The amount of RAM is only part of the problem however. Another factor is the bandwith involved. If you integrate a T&amp;L unit into the core rasterizer then you need to have the vertice data transmitted to the card via the AGP bus(or stored locally which creates further bandwith constraints), then processed via the T&amp;L unit, then written back to RAM for binning. This swapping back and forth of data is going to increase the amount of bandwith needed on TBRs by a decent amount.

There are ways of working around this somewhat, using HOS you can eliminate a decent amount of OD polygons prior to binning, or it may be possible to bin the HOSs themselves and complete visibility checks on them prior to tessilation. This would save some bandwith, however the geometry aspects of TBRs will still require more RAM in terms of amount and bandwith then IMRs.

Will this offset their OD advantages? Time will tell, although as it is now IMRs closing in on the limits of display technology. At a certain point, the ability to push 1600x1200x64x4 will be a given for all rasterizers and at that point the advantages of TBRs will certainly be in question, particularly if the looming explosion in geometry useage continues past UN and Doom3 and doesn't &quot;settle in&quot; for a decent length of time.
 

br0wn

Senior member
Jun 22, 2000
572
0
0


<<
As far as I know, however, the sorting is not a linear-time operation. In the best case it should be O(n*log n), which means that as triangle counts increase, the workload for a deferred renderer will increase more than for a traditional renderer, which has to deal with only linear time operations when it comes to triangles.
>>



Just try to clarify some statements

Comparison-based sortings have a bound of (n* log n), where n is the input size,
which means the best comparison-based sortings will only have a guarantee
result of (n* log n) to perform sorting.
Examples of some comparison-based sortings are bubblesort (n^2 worst case),
quicksort (n^2 worst case), merge sort (n* log n) and heap sort (n* log n).

However, there are some sorting techniques that do not based on comparisons and
hence it is able to achieve LINEAR (or n, instead of n * log n) time bound.
This type of technique requires some knowledge of the domain (or inputs).
Example is radix sort.
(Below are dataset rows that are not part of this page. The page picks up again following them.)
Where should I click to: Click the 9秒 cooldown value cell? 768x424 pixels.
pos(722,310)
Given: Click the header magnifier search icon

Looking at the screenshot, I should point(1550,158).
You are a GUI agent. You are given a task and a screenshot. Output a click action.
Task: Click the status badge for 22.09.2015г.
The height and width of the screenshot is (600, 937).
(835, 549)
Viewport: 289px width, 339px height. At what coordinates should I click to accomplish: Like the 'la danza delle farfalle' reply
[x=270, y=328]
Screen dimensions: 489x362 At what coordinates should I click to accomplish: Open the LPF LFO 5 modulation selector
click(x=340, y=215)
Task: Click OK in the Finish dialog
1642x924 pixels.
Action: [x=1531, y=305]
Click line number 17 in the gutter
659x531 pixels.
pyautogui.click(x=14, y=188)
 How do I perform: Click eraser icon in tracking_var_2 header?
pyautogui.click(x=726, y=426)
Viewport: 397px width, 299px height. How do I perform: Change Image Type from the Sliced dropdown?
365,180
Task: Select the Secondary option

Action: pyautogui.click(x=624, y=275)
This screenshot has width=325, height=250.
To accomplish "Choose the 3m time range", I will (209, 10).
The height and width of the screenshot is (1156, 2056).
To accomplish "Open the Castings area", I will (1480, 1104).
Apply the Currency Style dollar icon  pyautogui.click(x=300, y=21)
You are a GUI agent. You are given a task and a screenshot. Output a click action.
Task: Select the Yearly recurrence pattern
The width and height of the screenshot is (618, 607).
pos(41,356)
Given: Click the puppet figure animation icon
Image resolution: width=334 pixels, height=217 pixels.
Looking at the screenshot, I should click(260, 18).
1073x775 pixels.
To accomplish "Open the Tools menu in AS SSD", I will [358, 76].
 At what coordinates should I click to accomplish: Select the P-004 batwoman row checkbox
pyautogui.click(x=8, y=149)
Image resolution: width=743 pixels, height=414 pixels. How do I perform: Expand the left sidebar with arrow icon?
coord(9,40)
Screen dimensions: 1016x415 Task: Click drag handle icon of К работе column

Let me know if you want me to post on how this radix
sort works.

 

Def

Senior member
Jan 7, 2001
765
0
0
br0wn,

I'm interested in how this type of sorting would work.

I'm familiar with all the previous ones you mentioned, but haven't heard of a method of sorting that works without comparison. Although I have only had an intro CS course, and that's quite enough for me. So go slow for the CS Simpleton.
 

Marty

Banned
Oct 11, 1999
1,534
0
0
Would the linear type sorting would be something like binning? Where every pixel on the screen has its own array of size 2^32 (for 32 bit Z), and if a triangle is encountered at a particular z value, the bit in the array at the pixel is flipped from 0 to 1 (or something equivalent). If this is what you mean, I guess it would work, except that the memory requirements would be huge. You would need 2^29 bytes for every pixel, something which is quite impossible.

Let me know if you had a different sorting algorithm in mind.

Marty
 

Noriaki

Lifer
Jun 3, 2000
13,640
1
71
Def:
Here is a decription of Radix sort.

As Br0wn said, you are making an assumption about the input.
You can't use Radix sort (with good results) on a completely random set.

This will be an O(n) sort time.

I'm not a rendering expert, but I believe the Domain is predictable enough that you could use a non-comparison sort.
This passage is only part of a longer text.